Le mardi 13 mai 2025, dans la salle des Ambassadeurs du Palais de la Marina à Cotonou, le Kataklè – tabouret royal à trois pieds utilisé autrefois dans les cérémonies officielles du royaume du Danxomè – a officiellement été restitué au Bénin par la République de Finlande.

La cérémonie s’est déroulée en présence du Président de la République Patrice Talon, accompagné du ministre du Tourisme, de la Culture et des Arts, Jean‑Michel Abimbola, ainsi que de son homologue des Affaires étrangères, Olushegun Adjadi Bakari. Du côté finlandais, la ministre de la Culture et des Sciences, Mari-Leena Talvitie, et la directrice du Musée national de Finlande étaient également présentes.

Dans son discours, Jean‑Michel Abimbola a rappelé la portée de cet acte : « Ce retour n’est pas seulement celui d’un objet. Il est un acte de justice historique, une réparation mémorielle et un signal fort en faveur de notre souveraineté culturelle. » Pour la Finlande, cette restitution s’inscrit dans une nouvelle dynamique de coopération patrimoniale internationale.

Image : Présidence du Bénin

Le Kataklè avait été saisi en 1892 lors de la conquête coloniale du royaume du Danxomè, puis transféré à Paris avant d’intégrer les collections du Musée national de Finlande en 1939. Son retour au pays est le fruit de longues recherches documentaires, d’échanges institutionnels et d’une volonté politique partagée.

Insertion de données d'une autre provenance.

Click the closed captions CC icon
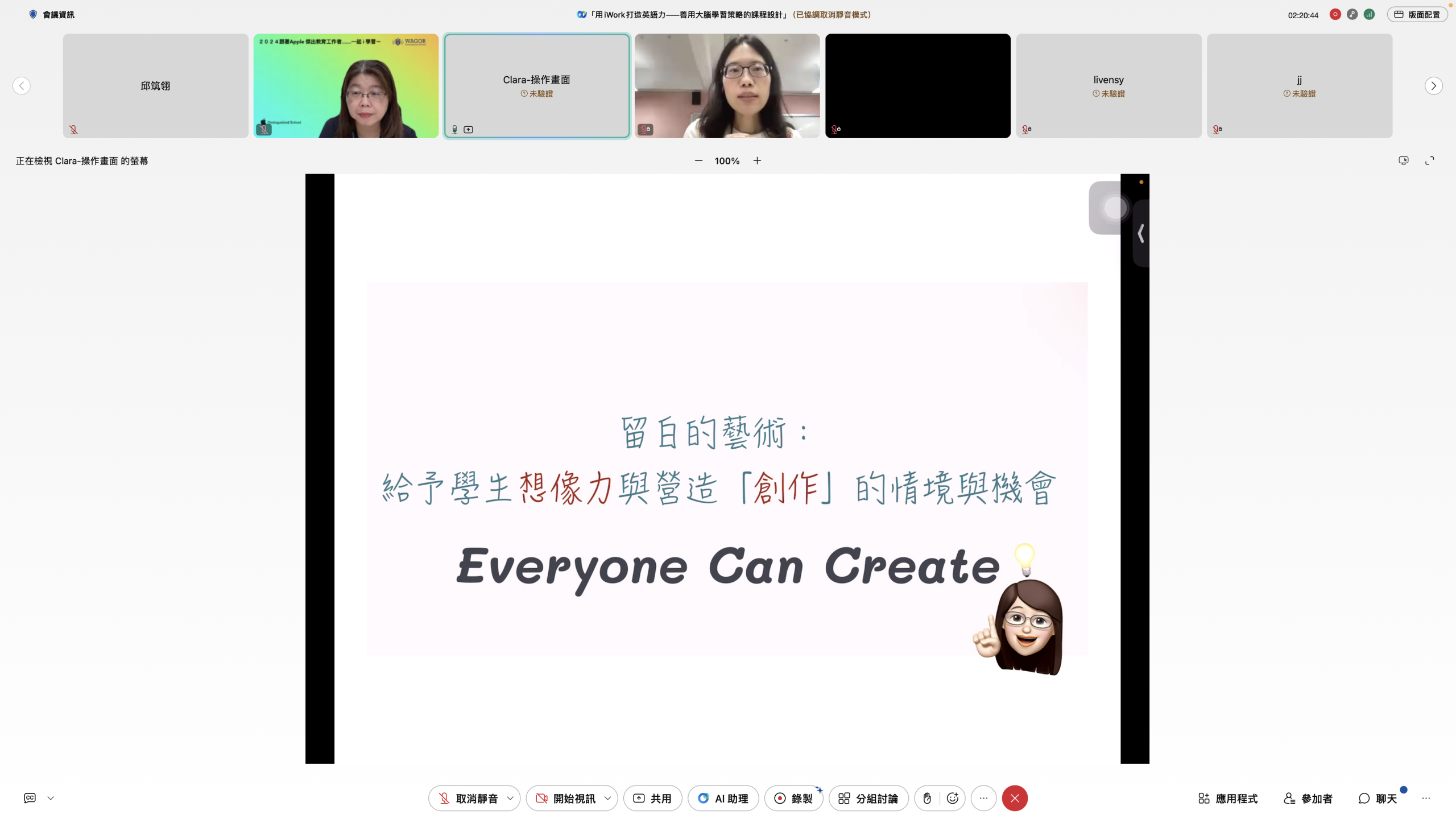 click(30, 798)
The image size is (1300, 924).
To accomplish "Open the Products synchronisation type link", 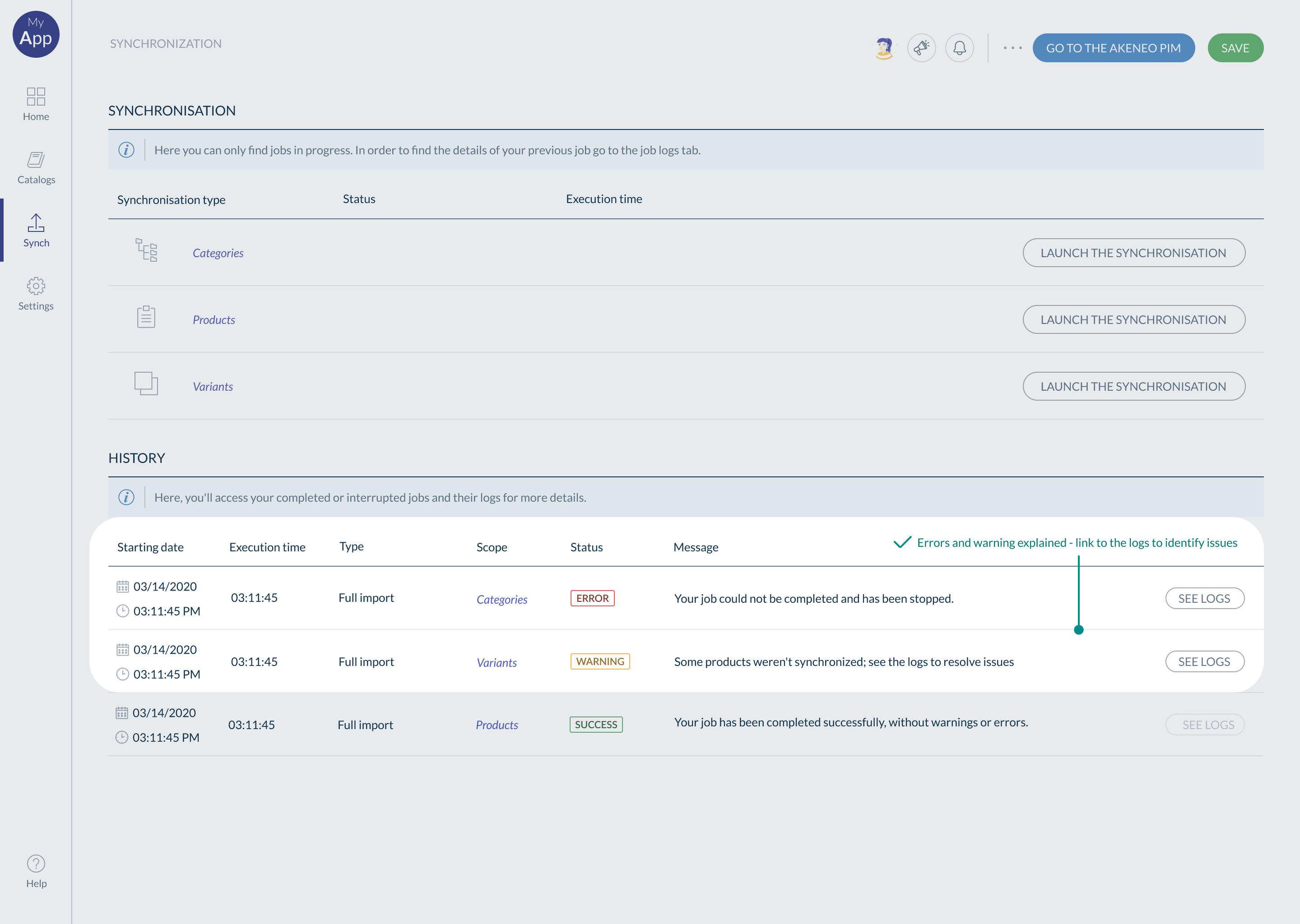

Ce tabouret à trois pieds, au-delà de sa valeur artistique et historique, est un symbole fort : celui de la stabilité, de la légitimité royale et de l’unité. Il incarne la continuité d’un pouvoir, d’un savoir et d’un imaginaire béninois.

Le Kataklè rejoindra prochainement les collections du Musée de l’épopée des rois et des Amazones à Abomey, aux côtés des 26 autres objets restitués par la France en 2021. Il contribuera ainsi à renforcer la transmission patrimoniale et l’éducation culturelle au Bénin.

Ce retour marque une étape importante dans le processus global de restitution des biens culturels africains. Il affirme la capacité des États à réécrire l’histoire sur la base du dialogue, de la justice et de la reconnaissance mutuelle.